[What to do] Reproduce each record below exactly as written.

[Records for this exercise]
=== Section Start ===

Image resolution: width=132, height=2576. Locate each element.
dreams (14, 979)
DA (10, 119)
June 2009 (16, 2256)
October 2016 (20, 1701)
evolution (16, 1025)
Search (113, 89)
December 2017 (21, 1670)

=== Section End ===

[Problem solution]
Image resolution: width=132, height=2576. Locate each element.
dreams (14, 979)
DA (10, 119)
June 2009 (16, 2256)
October 2016 (20, 1701)
evolution (16, 1025)
Search (113, 89)
December 2017 (21, 1670)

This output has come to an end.